Election story must be told, despite tight media budgets
Two decades ago, the large news media houses would have had large teams of journalists going about the country, covering the president and the important opposition leaders as they hit the campaign trail.
The public broadcaster would have a dedicated team, comprising a television reporter, a camera person and a radio reporter, with a mandate to go wherever the president went. The team would be supported by at least two backup staffers who would be ready to fill in if logistics meant the main team couldn’t accompany the contender to every town and venue.
The same would be the case at publications such as the Sunday Times, where the most seasoned political correspondents would be assigned to shadow the main candidates.
Other journalists would criss-cross the country with a brief to tell the election story from the perspective of the voters — what are they most concerned about? What are the issues that will determine for whom they cast their votes?
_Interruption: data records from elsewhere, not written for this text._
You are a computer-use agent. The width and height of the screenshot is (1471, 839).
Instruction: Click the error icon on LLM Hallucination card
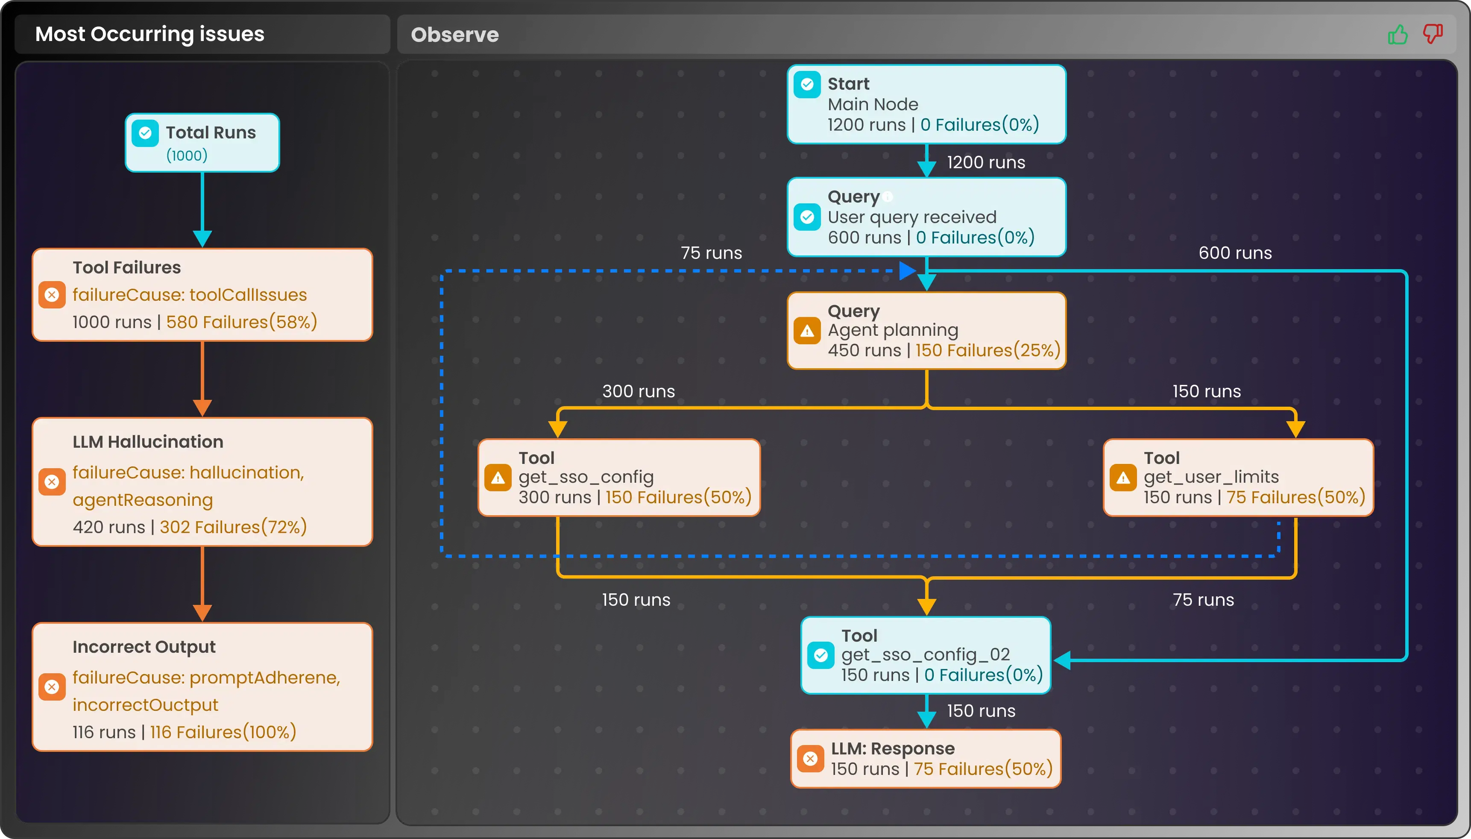[x=52, y=482]
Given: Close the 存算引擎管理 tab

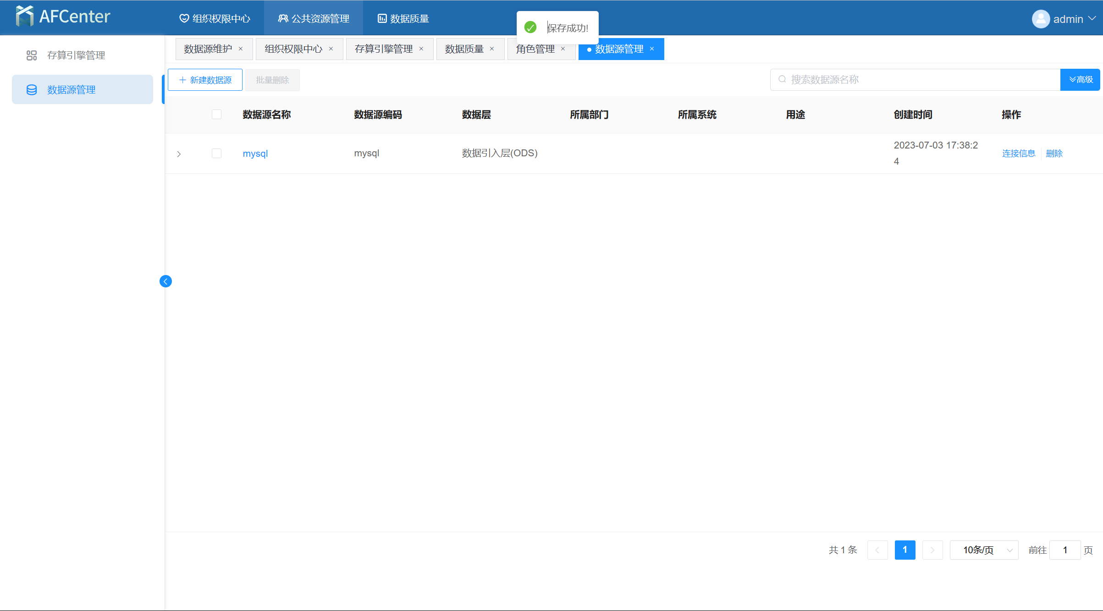Looking at the screenshot, I should [x=421, y=49].
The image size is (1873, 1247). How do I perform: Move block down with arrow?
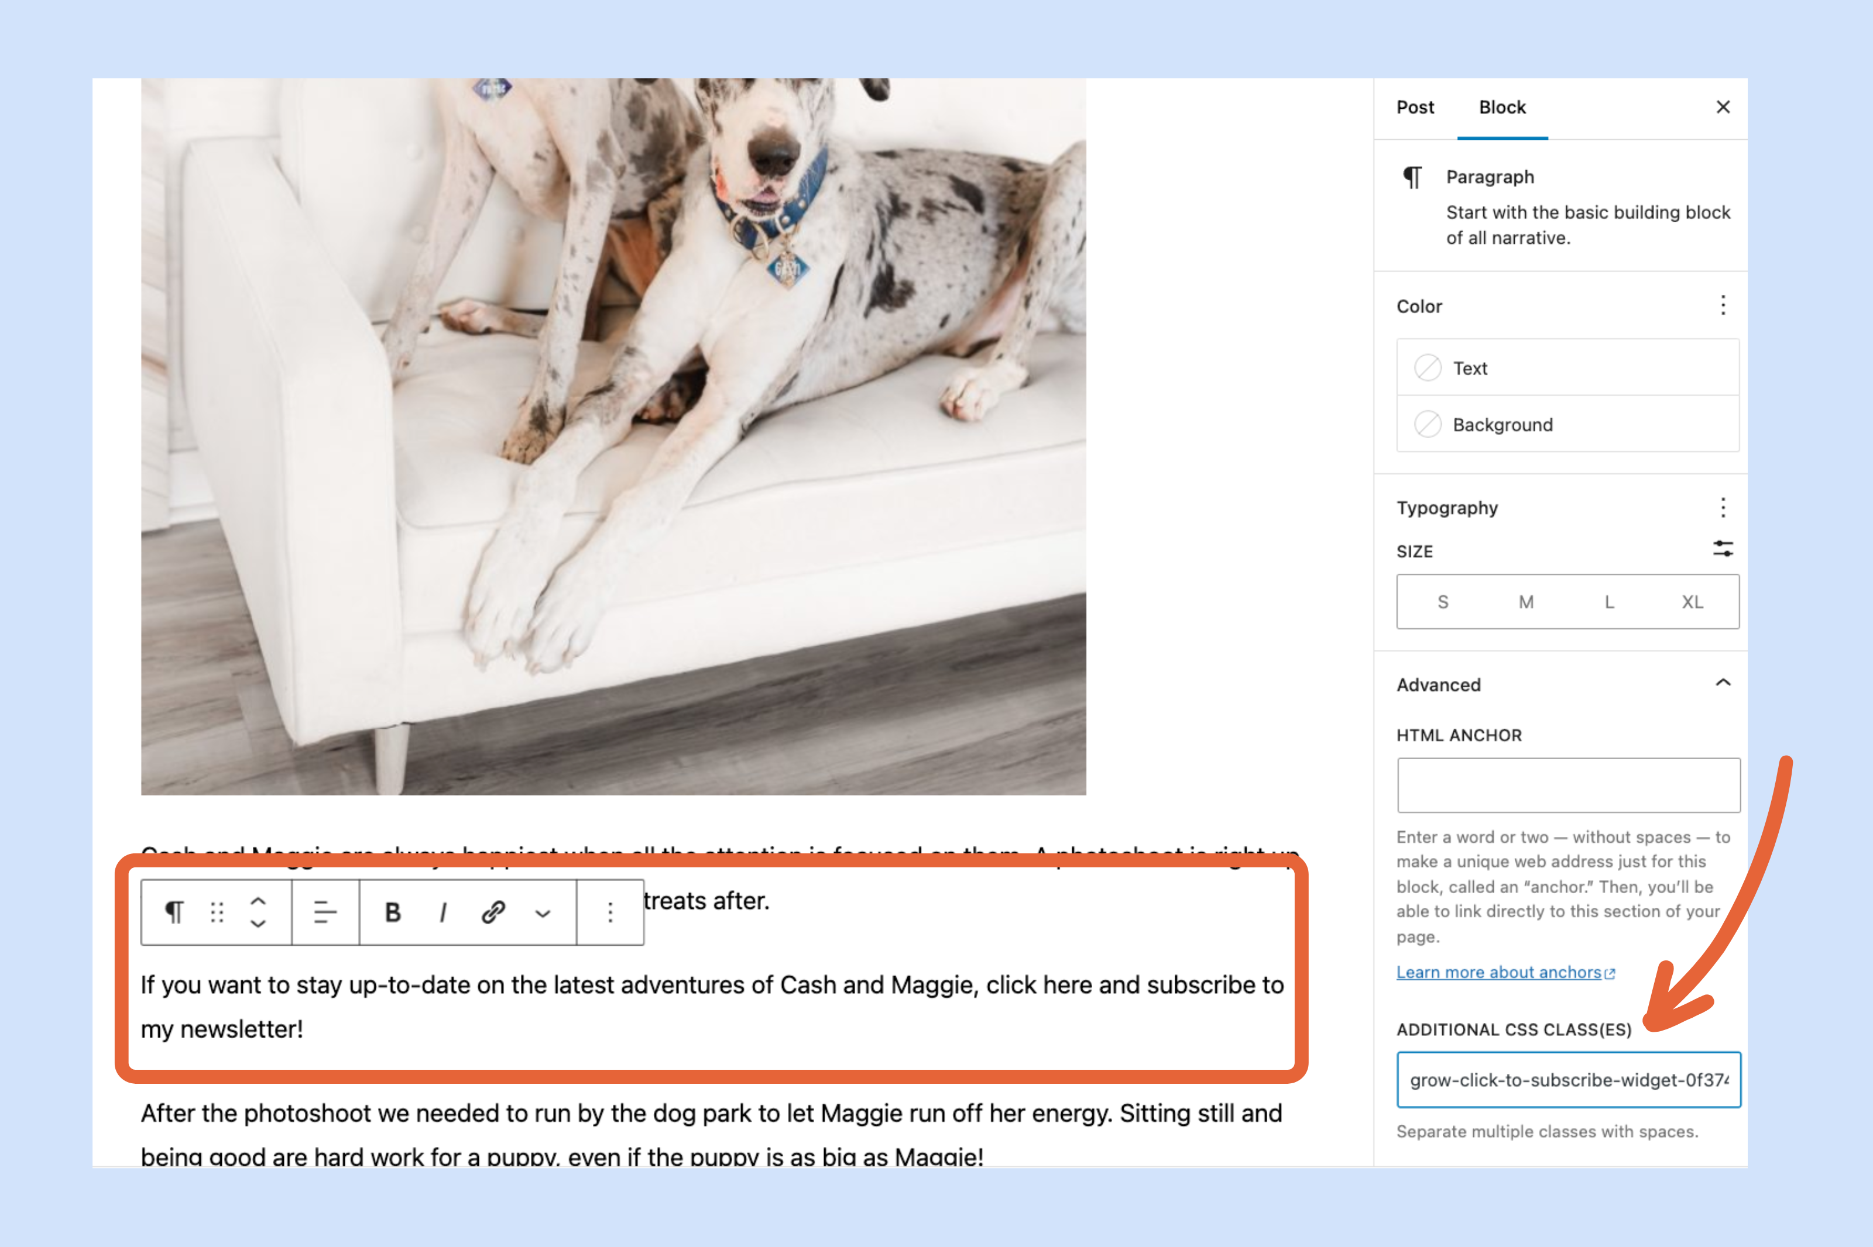point(258,924)
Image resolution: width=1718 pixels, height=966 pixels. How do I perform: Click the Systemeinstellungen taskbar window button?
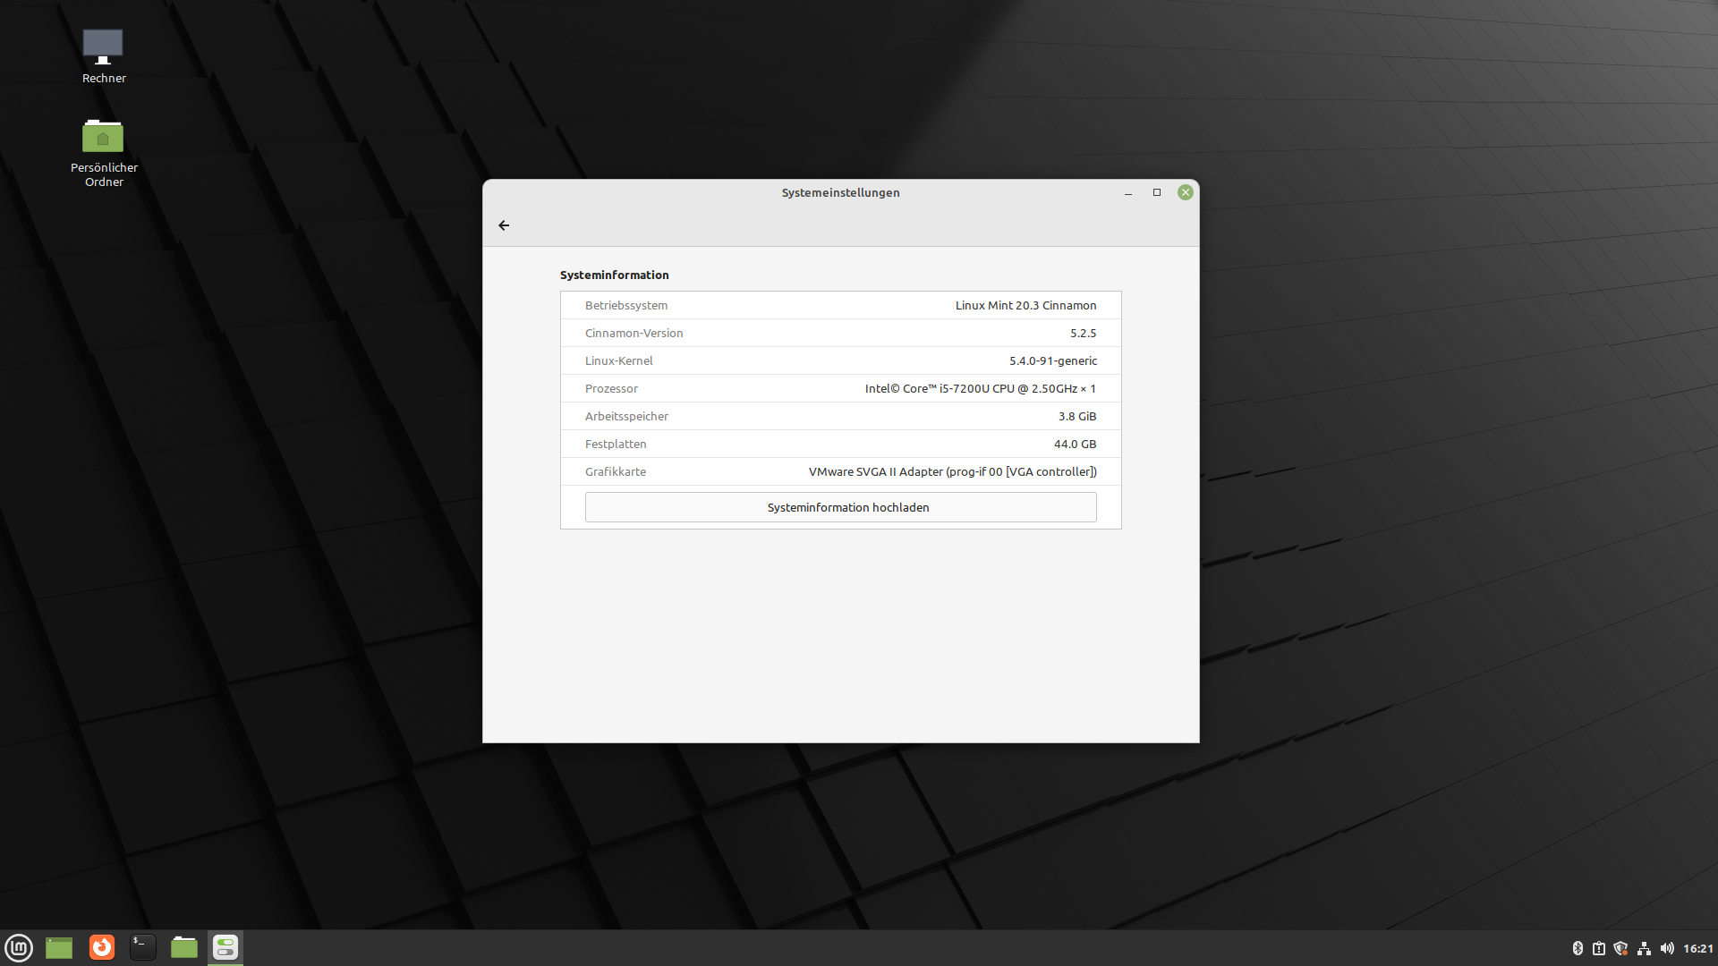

Have their lives improved or gone downhill since the last election, or over the longer term since the advent of democracy?
These assignments made for incredible journalism and helped the voters better understand the issues and promises that were at play.
Having journalists on the ground, especially when they visited under-reported areas outside the large urban centres, often shone the light on some of the pressing issues confronting communities who generally would not have had a voice to speak up and be heard.
One recalls a case, though not directly related to elections, where a group of journalists accompanied a president to a village where water taps had been installed for the first time.
It was a “good story to tell” for the president, as, for the first time in their lives, residents would no longer have to depend on fetching water daily from the nearby stream.
As the media flock had been to the area with the president — and therefore found the story to be newsworthy — one newspaper quickly sent a team of reporters back to the area when local residents complained that government promises had not been kept.
What the journalists found was that, a few days after the presidential and media entourages had left after the water project launch, taps started to run dry.
The community could not get anyone to take responsibility.
The negative press coverage that followed embarrassed the relevant government departments into action, resulting in the speedy resolution of the problem to residents’ satisfaction.
There are many other examples of journalists travelling to far-flung areas on the campaign trail — and uncovering stories of abandoned multimillion-rand social housing projects, residential toilets that are built in the middle of nowhere, and other service delivery horror stories.
Though the proliferation of social media means there are now more voices in the media space than there were, say, two decades ago, very few media houses can afford to spend as much as they used to on covering election campaigns to their satisfaction.
With reduced budgets, shrinking newsrooms and overworked reporters who are expected to churn out a couple of stories a day to feed the various digital and print platforms in their stable, editors are finding it incredibly hard to justify removing a reporter from the beat roster for a couple of days so they can focus on one subject or event.
In 2004, publications such as ours could afford to have teams shadowing party leaders such as Thabo Mbeki, the DA’s Tony Leon and the IFP’s Mangosuthu Buthelezi around the country and, at the end of that year, still had resources to send two correspondents to the US for that presidential election.
Now these publications are covering this campaign on a shoestring.
Such is the state of the media business today, not just in South Africa, but globally.
But even under such difficult circumstances — where retrenchments have gutted newsrooms and frightened some of the most talented away from the industry — we have a duty to report the stories as best as we can.
It is hard to imagine a thriving democracy without a robust, dynamic and fiercely independent media.
Even before the current crisis that is threatening the business models that underpin the industry, the media’s ability to effectively play its role as the fourth estate in our young democracy was undermined by the fact that its reach was largely limited to middle-class, English- or Afrikaans-speaking audiences; there were limited offerings for other language groups or those in the lower LSM groups upon which newspapers rely to sell advertising.
Access to information is a fundamental human right and there will always be a need for good quality journalism — albeit, perhaps for some, under revised business strategies.
In the meantime, especially as our country approaches what is being billed as the most significant general election since 1994, we see it as our duty to use whatever limited resources are available to help our readers make informed decisions when they cast their votes on May 29.